Jaclyn Kane
Emergent Literacy

Falling and Yelling!

Rationale:  In order for children to read words, they must learn that letters stand for phonemes and spellings map out the phonemes in spoken words.  Vowels are some of the most important phonemes to recognize.  This lesson will teach the phoneme /a/=a.  The children will learn to recognize /a/ in spoken words, and recognize /a/ in written text.
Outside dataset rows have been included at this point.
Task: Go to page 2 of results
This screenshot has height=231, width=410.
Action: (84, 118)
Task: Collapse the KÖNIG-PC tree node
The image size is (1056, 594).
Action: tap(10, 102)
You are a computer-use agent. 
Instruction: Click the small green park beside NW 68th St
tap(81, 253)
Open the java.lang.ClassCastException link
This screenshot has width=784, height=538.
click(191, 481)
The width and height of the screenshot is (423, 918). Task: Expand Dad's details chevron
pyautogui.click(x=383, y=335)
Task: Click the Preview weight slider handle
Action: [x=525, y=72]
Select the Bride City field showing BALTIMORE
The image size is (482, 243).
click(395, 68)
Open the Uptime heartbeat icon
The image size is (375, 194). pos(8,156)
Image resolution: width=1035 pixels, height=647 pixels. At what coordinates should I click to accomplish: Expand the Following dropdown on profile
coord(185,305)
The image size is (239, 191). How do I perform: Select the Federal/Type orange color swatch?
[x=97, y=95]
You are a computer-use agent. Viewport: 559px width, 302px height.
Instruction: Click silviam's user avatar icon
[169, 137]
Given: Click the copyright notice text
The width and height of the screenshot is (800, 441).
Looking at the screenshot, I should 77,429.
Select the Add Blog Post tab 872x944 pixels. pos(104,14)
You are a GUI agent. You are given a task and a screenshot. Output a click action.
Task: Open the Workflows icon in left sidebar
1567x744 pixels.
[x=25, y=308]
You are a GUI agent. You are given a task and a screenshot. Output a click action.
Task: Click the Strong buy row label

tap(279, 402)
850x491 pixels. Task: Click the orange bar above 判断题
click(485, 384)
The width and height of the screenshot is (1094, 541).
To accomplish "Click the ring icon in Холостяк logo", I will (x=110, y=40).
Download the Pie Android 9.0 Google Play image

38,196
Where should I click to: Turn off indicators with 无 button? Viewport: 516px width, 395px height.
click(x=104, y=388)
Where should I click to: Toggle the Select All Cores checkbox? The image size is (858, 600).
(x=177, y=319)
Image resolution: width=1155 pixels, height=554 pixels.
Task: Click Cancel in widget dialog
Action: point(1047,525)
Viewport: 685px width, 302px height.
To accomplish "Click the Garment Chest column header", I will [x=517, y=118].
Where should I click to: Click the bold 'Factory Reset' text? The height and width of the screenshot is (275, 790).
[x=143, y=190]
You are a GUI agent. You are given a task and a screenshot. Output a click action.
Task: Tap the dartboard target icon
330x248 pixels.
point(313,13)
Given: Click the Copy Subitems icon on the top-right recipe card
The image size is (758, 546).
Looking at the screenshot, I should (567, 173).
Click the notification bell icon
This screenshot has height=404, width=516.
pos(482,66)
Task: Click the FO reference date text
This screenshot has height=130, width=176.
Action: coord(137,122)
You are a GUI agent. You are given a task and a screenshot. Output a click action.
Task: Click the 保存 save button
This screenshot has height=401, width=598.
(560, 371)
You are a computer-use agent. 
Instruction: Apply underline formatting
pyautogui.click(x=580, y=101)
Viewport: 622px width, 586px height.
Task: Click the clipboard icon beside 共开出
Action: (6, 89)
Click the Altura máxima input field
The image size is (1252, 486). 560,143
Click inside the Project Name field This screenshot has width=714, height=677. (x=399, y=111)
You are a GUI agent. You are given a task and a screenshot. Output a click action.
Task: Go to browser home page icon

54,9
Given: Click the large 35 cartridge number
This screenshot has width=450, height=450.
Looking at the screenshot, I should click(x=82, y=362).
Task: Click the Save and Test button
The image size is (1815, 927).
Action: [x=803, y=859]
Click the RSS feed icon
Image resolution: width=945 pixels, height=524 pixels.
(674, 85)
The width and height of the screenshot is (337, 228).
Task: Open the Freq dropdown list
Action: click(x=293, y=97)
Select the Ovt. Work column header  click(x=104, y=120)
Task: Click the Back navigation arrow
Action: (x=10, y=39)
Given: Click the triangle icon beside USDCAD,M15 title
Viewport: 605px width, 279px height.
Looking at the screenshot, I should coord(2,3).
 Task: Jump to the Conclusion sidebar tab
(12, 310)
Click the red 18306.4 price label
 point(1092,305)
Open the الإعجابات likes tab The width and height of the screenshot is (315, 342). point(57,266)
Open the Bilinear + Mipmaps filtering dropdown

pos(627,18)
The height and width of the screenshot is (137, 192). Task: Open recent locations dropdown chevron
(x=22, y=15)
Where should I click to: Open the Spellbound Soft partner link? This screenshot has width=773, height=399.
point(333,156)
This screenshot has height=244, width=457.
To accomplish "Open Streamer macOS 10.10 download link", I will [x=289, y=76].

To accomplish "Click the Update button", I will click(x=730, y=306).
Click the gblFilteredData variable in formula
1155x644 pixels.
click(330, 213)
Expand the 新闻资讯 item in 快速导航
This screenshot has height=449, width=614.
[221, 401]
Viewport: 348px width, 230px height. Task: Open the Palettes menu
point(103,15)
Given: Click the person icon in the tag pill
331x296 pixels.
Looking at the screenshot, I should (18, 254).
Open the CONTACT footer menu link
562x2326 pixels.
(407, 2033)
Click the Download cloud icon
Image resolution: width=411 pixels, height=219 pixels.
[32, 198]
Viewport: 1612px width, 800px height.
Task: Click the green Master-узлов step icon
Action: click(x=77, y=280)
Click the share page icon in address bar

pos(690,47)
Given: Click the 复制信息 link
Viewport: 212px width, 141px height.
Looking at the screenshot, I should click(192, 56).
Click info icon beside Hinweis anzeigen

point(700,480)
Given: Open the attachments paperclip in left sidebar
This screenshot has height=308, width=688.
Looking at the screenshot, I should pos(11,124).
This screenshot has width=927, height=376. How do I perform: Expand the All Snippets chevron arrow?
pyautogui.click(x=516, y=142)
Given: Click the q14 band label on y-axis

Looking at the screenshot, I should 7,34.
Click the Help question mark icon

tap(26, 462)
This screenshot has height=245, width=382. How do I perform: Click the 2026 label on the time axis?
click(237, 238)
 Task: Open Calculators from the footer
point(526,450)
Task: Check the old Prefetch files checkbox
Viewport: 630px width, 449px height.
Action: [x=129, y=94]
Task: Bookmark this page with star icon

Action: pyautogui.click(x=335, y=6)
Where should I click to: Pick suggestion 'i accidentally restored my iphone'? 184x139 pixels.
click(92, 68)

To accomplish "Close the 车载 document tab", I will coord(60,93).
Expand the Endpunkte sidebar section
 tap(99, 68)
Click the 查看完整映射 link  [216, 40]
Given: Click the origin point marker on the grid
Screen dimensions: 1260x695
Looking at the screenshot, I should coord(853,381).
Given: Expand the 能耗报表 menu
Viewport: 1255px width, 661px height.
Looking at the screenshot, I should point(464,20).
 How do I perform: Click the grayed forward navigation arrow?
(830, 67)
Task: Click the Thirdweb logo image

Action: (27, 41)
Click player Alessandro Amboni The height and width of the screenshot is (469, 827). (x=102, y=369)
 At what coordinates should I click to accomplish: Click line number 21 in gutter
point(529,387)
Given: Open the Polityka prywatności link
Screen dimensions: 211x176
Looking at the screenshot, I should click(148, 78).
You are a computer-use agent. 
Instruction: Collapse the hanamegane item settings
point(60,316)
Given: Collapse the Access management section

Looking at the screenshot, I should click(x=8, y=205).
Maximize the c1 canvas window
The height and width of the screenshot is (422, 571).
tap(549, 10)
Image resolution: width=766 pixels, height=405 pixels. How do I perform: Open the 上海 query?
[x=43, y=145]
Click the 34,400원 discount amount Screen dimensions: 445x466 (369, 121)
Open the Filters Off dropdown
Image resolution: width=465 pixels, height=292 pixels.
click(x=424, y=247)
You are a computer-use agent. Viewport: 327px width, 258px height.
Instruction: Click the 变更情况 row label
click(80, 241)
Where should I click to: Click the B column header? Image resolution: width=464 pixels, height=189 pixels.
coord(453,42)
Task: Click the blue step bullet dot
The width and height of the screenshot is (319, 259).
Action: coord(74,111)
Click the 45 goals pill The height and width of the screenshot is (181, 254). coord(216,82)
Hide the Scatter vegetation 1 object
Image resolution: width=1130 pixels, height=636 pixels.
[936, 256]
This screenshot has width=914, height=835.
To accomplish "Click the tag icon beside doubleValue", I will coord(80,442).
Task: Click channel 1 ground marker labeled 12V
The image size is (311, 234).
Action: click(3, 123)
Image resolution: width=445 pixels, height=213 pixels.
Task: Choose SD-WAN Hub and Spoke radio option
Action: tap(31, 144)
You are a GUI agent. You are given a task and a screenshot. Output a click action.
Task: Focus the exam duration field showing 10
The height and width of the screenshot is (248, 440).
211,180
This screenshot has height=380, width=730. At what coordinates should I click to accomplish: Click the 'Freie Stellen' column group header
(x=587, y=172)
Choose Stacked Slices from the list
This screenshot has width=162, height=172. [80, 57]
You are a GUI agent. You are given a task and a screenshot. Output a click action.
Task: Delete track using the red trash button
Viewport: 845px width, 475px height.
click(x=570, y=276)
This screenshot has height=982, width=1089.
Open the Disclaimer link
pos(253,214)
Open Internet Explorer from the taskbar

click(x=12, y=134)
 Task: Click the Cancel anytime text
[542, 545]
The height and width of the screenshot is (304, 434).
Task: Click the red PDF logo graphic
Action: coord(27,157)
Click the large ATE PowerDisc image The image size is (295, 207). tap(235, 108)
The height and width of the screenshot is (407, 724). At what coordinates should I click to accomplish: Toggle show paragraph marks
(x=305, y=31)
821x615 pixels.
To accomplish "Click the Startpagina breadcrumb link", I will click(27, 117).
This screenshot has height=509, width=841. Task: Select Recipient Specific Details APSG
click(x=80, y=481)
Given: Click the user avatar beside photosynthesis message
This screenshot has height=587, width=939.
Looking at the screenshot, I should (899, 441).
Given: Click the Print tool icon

Materials:  Primary paper, pencil, a picture worksheet with one picture with the /a/ sound and a picture without /a/ in the other column that the teacher will make up, crayons, chart with "All the ants ate apples when Ann asked", "A Cat Nap." from Educational Insights

Procedures:
1.  Start by introducing the lesson by telling the students that we are beginning to learn to read and will start with the sound /a/.  "We will listen to see how /a/ sounds when we say it.
2.  Ask the students:  "Have you ever seen a movie with a person falling?  They usually yell when they fall and the sound that they make is "aaaaaa".  Your turn, everyone pretend like you are falling and quietly say, "aaaaaa".  Lets try it in a real word.  Cat.  Listen for the /a/ sound.  C-aaaa-t.  Did you hear /a/?  It was in the middle of the word.  Listen again, c-aaa-t".
3.  Using the poster board with the tongue twister on it, the students will now begin to learn it and repeat it.  "Now we are going to try a tongue twister that is full of the /a/ sound.   Listen, All the ants ate apples when Ann asked."  The students will repeat it, then the teacher will break it off right after each /a/ sound: /a/ ll the /a/ nts ate (long a sound) /a/ pples when /a/ nn /a/ sked.  Have the kids try it also.
4.  Now have the students take out their primary paper and pencils.  "We are going to learn how to write the /a/ sound.  We use letter a to write the /a/ sound.  Start your pencil a little under the fence line.  Curve up and touch the fence, curve around and down to the sidewalk.  Curve over, and back up to the fence where you started.  Now, without lifting your pencil, draw straight down to the sidewalk.  I want to see everyone practicing their aâs.  I will walk around and make sure everyone is correctly making their aâs.  When you see the letter a, remember that it stands for /a/.
5.  Call on students to answer if they hear /a/ in certain words.  "Do you hear /a/ in cat or dog?  Apple or orange?  Box or bag?  Lip or lap?  Nag or beg?"
6.  Read the book "A Cat Nap" to the class.  Read the book a second time and have the students say /a/ when they hear words that have the /a/ sound.  Next, have the children draw a picture of a cat and write a message to you about their picture using invented spelling.
7.  For the assessment, the teacher will distribute the worksheet with pictures in two columns and the students will circle the pictures that have the /a/ sound.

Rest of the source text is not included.